I get same error, is it any other way to display the post in descending order and also displaying the microposts with the same category among all those microposts of different categories? Please help me. I am actually new into this. Thank you for all your help. I am grateful. my new logs problems : pastie.org/2867385
@Amy: Do you have any idea where the ORDER BY is coming from?
@Amy: I added another option that might work for you: Micropost.select('DISTINCT(category)')
Yes, my ORDER_BY is implement in the micropost model to enable me to retrieve all the post in descending order. I get it from some tutorial book.
@Amy: You should be able to add a method inside Micropost that doesn't use your ORDER BY. Or don't make it a default and order things explicitly when you need to.
2

Have you been developing your app on MySQL? Heroku doesn't include MySQL. It uses postgreSQL. Look at this question here - PostgreSQL GROUP BY different from MySQL?

I quote -

MySQL's totally non standards compliant GROUP BY can be emulated by Postgres' DISTINCT ON. Consider this :

mysql :

  SELECT a,b,c,d,e FROM table GROUP BY a

This delivers 1 row per value of a (which one, you don't really know).
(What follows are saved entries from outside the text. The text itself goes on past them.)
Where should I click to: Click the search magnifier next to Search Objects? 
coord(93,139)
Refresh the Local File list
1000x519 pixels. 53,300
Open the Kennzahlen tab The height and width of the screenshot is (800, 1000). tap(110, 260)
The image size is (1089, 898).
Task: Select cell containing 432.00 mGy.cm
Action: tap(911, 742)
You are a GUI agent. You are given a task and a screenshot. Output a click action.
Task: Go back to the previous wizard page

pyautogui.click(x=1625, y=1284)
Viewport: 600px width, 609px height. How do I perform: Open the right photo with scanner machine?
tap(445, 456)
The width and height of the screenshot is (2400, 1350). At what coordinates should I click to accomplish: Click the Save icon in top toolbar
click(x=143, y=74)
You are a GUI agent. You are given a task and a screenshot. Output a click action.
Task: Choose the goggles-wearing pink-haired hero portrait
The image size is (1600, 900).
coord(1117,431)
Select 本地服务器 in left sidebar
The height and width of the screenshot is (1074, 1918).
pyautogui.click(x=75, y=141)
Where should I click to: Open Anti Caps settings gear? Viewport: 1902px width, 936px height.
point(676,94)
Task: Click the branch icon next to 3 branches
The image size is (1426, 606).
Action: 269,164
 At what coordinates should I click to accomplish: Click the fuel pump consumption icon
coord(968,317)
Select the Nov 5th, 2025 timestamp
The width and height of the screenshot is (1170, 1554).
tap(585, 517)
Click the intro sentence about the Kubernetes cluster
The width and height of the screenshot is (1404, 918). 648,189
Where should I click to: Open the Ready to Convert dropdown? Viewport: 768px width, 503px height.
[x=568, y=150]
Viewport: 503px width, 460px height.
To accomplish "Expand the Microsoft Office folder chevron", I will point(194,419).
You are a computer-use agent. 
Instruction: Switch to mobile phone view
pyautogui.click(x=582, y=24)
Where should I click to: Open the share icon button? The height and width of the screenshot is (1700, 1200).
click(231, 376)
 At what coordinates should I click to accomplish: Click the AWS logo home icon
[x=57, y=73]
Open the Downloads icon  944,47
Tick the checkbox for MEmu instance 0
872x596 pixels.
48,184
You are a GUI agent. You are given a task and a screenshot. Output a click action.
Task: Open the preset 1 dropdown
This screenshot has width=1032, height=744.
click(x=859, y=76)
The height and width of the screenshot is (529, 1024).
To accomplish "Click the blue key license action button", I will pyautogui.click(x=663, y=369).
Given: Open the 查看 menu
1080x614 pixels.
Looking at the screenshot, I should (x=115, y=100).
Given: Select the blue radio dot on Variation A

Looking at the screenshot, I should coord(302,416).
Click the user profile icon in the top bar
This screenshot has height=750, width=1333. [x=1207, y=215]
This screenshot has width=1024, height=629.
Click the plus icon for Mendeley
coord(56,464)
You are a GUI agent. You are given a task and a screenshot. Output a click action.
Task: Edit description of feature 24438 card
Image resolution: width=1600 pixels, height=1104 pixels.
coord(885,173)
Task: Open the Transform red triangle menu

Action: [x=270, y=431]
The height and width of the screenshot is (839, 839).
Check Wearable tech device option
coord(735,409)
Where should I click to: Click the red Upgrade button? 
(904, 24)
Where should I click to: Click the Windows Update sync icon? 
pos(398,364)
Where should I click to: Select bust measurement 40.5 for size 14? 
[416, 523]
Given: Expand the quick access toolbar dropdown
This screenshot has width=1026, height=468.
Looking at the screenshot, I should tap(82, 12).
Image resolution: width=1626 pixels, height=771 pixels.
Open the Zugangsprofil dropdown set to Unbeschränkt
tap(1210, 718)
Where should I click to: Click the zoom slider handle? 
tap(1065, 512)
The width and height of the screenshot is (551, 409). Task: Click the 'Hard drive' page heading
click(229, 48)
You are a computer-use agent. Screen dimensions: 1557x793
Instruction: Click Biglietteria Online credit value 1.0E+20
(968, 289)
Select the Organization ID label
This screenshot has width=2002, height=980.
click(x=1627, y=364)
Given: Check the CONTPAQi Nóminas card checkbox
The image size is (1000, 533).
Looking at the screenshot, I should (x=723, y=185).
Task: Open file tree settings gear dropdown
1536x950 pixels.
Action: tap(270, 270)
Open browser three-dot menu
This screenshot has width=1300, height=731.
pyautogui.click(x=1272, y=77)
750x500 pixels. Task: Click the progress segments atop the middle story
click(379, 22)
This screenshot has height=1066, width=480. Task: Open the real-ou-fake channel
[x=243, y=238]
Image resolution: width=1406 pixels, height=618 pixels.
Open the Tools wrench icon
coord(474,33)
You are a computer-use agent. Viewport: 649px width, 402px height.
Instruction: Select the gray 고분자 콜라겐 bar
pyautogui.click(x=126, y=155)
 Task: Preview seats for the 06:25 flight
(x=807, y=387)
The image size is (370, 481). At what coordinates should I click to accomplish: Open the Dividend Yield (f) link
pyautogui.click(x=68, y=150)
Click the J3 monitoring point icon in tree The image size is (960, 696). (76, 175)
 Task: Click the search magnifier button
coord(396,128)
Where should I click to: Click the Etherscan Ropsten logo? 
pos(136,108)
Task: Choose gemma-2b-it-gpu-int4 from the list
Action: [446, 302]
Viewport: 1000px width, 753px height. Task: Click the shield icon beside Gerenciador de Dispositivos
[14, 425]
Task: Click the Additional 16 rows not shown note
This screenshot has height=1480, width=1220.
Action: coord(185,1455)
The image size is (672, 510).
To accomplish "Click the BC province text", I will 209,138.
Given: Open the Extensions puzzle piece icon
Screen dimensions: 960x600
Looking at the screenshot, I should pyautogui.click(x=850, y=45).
Well actually you can guess, because MySQL doesn't know about hash aggregates, so it will probably use a sort... but it will only sort on a, so the order of the rows could be random. Unless it uses a multicolumn index instead of sorting. Well, anyway, it's not specified by the query.

postgres :

   SELECT DISTINCT ON (a) a,b,c,d,e FROM table ORDER BY a,b,c

This delivers 1 row per value of a, this row will be the first one in the sort according to the ORDER BY specified by the query. Simple.